Wright was also a columnist for The Australian Women's Weekly.

She was dismissed from the Herald by Rupert Murdoch, after appearing in a series of ads for bedsheets, and became his lifelong critic.

After leaving the Herald, Wright moved on to a popular morning slot at 3AW with long running cohosts Ormsby Wilkins and Norman Banks. At 3AW, she covered the Middle East, meeting Arab and Israeli leaders. She was also critical of the Catholic Church.

After management of the station changed, her position became precarious. Some reports say she resigned live on air.
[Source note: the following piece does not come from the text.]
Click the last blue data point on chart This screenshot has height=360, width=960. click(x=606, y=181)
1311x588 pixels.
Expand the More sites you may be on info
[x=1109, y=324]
A report on her dismissal in the Melbourne Age elides the on-air remarks which actually led to her departure but implies they were related to Anne Kerr, the second wife of former Governor-General John Kerr, and made by Wright during a conversation with Graeme Coddington and Banks. After voicing an opinion (presumably on Mrs. Kerr, who was a controversial figure) she suggested she was likely to be sacked and indeed, following the end of the program, she was met by station manager Richard Gray who 'presented her severance cheque and told her to leave her office by 5 pm.' Wright was at the height of her career at this time, and one of Australia's two best-known broadcasters, along with John Laws.

=== Move to the United States ===
She moved to the United States and worked as a correspondent for numerous publications, including the NPR, New Statesman, New York Times, LA Times, The Washington Post, and Foreign Affairs.

Wright was diagnosed with dementia in 1988 and was public about its effects. She left the U.S. and returned home to Melbourne.

== Personal life and death ==
Wright married fellow journalist, Geoff Wright at All Saints Cathedral, Bendigo, in 1958. The couple had two children, one daughter, Edwina and one son, the journalist Lincoln Wright. Wright later married John Helmer in 1978, an Australian-born journalist and Russian scholar. Together, they had a son, Tully. Tully Helmer was nominated in 2000 for Young Australian of the Year for Community Service.

In 1989, she returned to Australia. She lived in Toorak until 1995, when she moved into a nursing home in Kew.

Wright died on 29 January 2005. She was 70. She was survived by her three children, her second husband, her mother and a sister.

== Awards ==

- Wright was awarded a Woodrow Wilson Fellowship by the Smithsonian Institution.

== Posthumous rumours of KGB involvement ==
In 1994, a former KGB officer, Yuri Shvets, claimed that Russian intelligence had utilised two "agents of influence": a British journalist and her associate who had worked in the Carter White House. Shvets identified them only by the code names "Sputnista" and "Socrates" but withheld their actual identities. Insight on the News later wrote that Wright, then a journalist with the British left-wing publication New Statesman, was "Sputnista".

Victor Cherkashin, a former deputy chief of the KGB's Washington operations, revisited these claims in his 2005 memoir, Spy Handler. Cherkashin wrote that Helmer had not been an agent or recruitment target but he did not address the claims involving Wright. He also said that a "Washington-based British journalist" had occasionally provided information to the KGB, including the identity of Oleg Gordievsky, a Russian double agent working for MI6. The Sunday Times speculated that this journalist might have been Wright, although Gordievsky himself expressed scepticism, questioning how a journalist could have known about his covert work with British intelligence.